Dans un format assez court, qui limite la construction du personnage sur la durée, est-ce là approprié ? La question se pose encore à moi. Je regrette encore de ne pas avoir évoqué une volonté de ne pas faire éprouver de compassion pour le protagoniste, mais bon... Il m'a conseillé de creuser du coté du personnage antagoniste. Le rendre plus vindicatif, et lui donner une autre vision de la technologie. Qu'il voit dans la biomécanique un moyen de surpasser sa condition d'Homme dans un certain aspect, et d'atteindre une forme de perfection dans le domaine qu'il cible (la peinture). Et c'est dans cette construction que l'opposition humanité (protagoniste) / technologie (antagoniste) pourrait se faire.



Il faut faire des concessions. Sur un format aussi court, l'archétype semble inévitable pour les personnages secondaires. Et il n'est possible de détailler et développer dans la continuité dialoguée qu'un seul personnage (et très souvent, le personnage principal. C'est encore plus le cas si la focalisation est interne). Si je veux détailler le protagoniste, il faut placer l'antagoniste sur un paradigme, un modèle déjà bien exploré qui ne perdra pas trop de spectateur.

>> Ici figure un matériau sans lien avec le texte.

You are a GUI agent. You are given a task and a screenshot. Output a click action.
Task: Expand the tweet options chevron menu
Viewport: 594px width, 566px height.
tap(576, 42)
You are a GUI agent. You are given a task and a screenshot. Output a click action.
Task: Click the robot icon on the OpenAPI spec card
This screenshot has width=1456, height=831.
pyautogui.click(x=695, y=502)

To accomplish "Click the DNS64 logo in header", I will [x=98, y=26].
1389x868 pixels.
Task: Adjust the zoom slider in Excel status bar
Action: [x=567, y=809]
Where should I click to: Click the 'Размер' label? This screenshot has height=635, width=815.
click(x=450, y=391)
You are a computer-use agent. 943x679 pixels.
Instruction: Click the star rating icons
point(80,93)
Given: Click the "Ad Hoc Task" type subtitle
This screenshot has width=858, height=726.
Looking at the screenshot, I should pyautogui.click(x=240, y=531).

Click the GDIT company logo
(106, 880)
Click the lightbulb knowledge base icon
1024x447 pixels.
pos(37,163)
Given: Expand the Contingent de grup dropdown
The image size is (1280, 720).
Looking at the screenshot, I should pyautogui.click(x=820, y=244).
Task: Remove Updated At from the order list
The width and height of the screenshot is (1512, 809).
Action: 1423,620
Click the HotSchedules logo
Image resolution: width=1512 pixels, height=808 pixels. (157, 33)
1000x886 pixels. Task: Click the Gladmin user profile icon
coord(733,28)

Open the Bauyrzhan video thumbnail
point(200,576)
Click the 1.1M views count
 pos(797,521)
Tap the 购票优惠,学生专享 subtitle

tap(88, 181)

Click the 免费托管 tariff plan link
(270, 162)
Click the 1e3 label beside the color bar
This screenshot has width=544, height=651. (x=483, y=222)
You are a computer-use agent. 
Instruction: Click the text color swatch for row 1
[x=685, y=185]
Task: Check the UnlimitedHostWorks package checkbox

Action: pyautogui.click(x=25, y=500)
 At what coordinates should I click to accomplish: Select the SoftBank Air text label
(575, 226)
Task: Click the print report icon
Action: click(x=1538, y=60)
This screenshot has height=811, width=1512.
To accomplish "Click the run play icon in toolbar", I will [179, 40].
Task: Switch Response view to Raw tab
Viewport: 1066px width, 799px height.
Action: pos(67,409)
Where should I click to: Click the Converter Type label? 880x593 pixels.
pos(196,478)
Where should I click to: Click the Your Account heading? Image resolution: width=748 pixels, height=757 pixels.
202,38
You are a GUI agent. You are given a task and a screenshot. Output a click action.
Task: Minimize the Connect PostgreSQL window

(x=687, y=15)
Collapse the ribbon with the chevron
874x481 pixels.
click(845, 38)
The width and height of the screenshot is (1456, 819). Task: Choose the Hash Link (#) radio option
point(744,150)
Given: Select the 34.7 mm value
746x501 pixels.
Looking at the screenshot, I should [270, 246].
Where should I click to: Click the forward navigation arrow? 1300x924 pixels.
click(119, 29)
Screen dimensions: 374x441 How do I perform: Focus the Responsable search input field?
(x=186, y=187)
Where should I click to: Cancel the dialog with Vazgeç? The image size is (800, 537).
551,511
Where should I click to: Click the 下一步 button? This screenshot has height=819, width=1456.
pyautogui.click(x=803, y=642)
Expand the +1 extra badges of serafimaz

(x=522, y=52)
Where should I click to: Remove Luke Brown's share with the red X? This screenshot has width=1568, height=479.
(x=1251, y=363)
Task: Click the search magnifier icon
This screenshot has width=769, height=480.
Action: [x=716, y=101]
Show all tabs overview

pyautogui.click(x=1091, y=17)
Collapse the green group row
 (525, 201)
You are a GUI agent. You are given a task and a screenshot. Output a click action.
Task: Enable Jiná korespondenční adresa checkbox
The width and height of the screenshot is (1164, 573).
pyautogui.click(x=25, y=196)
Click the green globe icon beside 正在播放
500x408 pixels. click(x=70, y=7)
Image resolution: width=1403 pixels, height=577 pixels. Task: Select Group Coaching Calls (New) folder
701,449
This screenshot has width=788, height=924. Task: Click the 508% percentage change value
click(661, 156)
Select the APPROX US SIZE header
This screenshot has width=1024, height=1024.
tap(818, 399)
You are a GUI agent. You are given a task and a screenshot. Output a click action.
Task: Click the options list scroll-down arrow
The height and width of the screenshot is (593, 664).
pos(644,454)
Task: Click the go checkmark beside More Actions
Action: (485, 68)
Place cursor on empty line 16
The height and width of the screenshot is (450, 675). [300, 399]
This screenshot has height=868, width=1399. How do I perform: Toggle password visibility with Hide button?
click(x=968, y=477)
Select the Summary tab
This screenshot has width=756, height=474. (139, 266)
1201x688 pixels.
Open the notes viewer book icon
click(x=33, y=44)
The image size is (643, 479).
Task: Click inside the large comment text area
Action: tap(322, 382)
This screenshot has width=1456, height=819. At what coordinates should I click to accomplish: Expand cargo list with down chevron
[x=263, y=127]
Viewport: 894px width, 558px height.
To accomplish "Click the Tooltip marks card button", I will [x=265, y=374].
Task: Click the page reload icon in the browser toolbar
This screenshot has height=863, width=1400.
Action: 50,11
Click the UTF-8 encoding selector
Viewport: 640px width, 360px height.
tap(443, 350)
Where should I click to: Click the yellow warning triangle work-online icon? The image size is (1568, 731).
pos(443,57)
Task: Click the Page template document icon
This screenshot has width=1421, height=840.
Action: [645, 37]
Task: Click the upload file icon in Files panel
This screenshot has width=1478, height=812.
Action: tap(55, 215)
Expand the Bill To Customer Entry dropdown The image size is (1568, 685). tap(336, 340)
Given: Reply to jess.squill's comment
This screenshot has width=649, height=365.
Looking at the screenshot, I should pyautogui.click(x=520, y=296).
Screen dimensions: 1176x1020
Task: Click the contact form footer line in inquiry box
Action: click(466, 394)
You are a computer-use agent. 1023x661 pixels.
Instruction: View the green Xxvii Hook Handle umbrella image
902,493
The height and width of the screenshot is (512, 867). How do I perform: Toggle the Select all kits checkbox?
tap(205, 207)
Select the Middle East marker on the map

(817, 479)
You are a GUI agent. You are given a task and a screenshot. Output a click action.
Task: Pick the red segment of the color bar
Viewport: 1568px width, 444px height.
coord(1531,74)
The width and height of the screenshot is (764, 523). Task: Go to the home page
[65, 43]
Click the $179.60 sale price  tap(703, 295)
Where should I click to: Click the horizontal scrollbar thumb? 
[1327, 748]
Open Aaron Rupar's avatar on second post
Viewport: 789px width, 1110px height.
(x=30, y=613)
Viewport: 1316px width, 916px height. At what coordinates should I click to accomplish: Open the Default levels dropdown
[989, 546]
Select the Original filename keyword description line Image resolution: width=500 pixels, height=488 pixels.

Je vais avouer quelque chose... une phrase m'a sensiblement affectée dans cette discussion :
« Tu vas devoir en enlever »  
Naturellement, c'est constitutif à la réécriture que d'enlever, de condenser, de suggérer, de faire abstraction et de passer sous silence. Mais quand c'est une personne autre que soi-même qui le dit... c'est douloureux à entendre...



Vous pouvez retrouver Jean-Luc Saumade sur http://www.lestudioduscenario.com/ pour voir son parcours professionnel et ses projets en cours.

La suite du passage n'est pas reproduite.